At the end of the complaint you should insist that the allegations be fully investigated or removed in their entirety from police computers. If the police fail to do so, then you could complain to the Independent Police Complaints Commission (IPCC). If the IPCC fail to quash a Prevention from Harassment warning issued by the Police, then a Judicial Review of the decision can be sought in the Administrative Division of the High Court. However you must act promptly and in any event within 3 months of the decision being challenged.
- The Data Protection Act
The Data Protection Act (DPA) requires that intelligence retained upon police computers must be “necessary, adequate, accurate/up to date and not excessive”.
Under Section 10 of the Act you are entitled, in limited circumstances, to write to the police requesting that personal information likely to cause unwarranted substantial damage or substantial distress to be deleted. The Chief Constable of each individual force is registered as the Data Controller for such records and they have the authority to delete information. Should they refuse then you may appeal to the ICO (Information Commissioner’s Office). Under section 42 of the DPA any person can request the ICO to make an assessment if they believe that they have been adversely affected by the handling of personal data by the police. The ICO may then issue a compliance order instructing the police to destroy the data.
Should you be unsuccessful on appeal to the ICO you can still pursue breaches of the Data Protection Act through the civil court. Under section 14 of the DPA an individual has the right to seek a court order for the rectification, blocking, erasure or destruction of inaccurate personal data.
Under section 13 of the DPA any individual that believes they have suffered damage or distress may be entitled to compensation from the police.
- Exceptional case procedure
Chief Police Officers have the power to delete any information held on either the PNC or local police computers. Deleting such information is known as ‘Exceptional Case Procedure.’ An individual can seek the removal of information from the PNC by applying under the Exceptional Case Procedure.

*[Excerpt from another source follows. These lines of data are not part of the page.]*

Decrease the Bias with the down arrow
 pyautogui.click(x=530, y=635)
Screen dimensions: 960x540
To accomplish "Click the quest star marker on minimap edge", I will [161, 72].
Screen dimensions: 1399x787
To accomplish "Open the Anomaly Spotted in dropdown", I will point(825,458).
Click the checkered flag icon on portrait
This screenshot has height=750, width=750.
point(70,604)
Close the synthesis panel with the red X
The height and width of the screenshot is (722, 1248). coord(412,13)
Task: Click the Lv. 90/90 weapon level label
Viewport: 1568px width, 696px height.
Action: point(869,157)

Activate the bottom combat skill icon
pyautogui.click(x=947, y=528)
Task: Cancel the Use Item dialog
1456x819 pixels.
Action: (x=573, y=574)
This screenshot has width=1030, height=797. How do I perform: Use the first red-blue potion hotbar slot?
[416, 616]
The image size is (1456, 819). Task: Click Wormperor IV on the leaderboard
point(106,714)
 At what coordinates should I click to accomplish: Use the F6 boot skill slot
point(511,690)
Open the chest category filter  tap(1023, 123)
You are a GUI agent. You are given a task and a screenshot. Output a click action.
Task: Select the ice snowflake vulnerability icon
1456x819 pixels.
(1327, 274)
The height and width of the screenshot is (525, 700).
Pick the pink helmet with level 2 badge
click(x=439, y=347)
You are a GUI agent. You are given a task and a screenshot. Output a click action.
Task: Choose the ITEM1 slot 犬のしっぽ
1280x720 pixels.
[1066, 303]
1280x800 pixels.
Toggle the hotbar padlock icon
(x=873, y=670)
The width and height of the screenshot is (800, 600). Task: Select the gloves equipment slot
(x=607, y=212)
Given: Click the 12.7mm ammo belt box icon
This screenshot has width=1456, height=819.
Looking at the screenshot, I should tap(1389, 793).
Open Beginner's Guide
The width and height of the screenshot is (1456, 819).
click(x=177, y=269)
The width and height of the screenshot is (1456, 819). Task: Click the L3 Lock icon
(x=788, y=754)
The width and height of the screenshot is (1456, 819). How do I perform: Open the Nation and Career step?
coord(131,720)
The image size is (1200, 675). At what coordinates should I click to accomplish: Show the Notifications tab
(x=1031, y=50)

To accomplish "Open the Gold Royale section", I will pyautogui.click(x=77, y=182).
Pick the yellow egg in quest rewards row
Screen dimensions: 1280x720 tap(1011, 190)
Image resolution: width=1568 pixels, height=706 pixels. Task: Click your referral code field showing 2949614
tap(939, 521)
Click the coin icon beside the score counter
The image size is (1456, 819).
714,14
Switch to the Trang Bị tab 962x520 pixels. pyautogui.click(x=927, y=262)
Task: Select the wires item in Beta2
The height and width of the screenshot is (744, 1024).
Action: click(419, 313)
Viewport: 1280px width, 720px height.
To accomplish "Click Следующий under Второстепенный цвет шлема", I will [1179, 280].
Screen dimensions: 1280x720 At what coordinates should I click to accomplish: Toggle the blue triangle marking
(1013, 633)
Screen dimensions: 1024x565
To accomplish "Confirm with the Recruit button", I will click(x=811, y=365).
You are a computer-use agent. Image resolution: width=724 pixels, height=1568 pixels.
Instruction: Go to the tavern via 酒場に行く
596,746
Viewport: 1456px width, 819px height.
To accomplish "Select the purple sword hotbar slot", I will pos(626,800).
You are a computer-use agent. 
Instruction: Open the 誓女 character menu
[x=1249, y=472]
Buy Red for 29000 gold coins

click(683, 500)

Data deleted under this procedure usually involves that associated with unlawful arrest, or where an offence did not exist. However, the police will refuse to delete information simply because its disclosure might cause someone difficulties in finding employment.
- The Human Rights Act
Data that interferes with an individual’s right to respect for their private life maybe a breach of Article 8 of the European Convention on Human Rights. However, If it can be justified by showing that the data serves the public interest in a sufficiently important way then a human rights claim may fail. However the burden of proving that the interference is justified rests entirely upon the police.
- Triggered Reviews
By far the quickest and most effective way of having unfounded allegations removed from police databases is to trigger a review. This can be done by making a subject access request for all data that the police currently retain against your name.
The collection and management of data on police databases is regulated by the Data Protection Act 1998. It is also subject to the Code of Practice issued by the Home Secretary under the Police Acts 1996 and 1997 and the Guidance on the Management of Police Information published by the National Policing Improvement Agency.
Paragraph 7.4 provides that all records which are accurate, up to date and necessary for policing purposes should be held for a minimum of six years to assist forces in identifying offending patterns over time. After that there should be a review in order to determine whether it is still necessary to keep the record for policing purposes.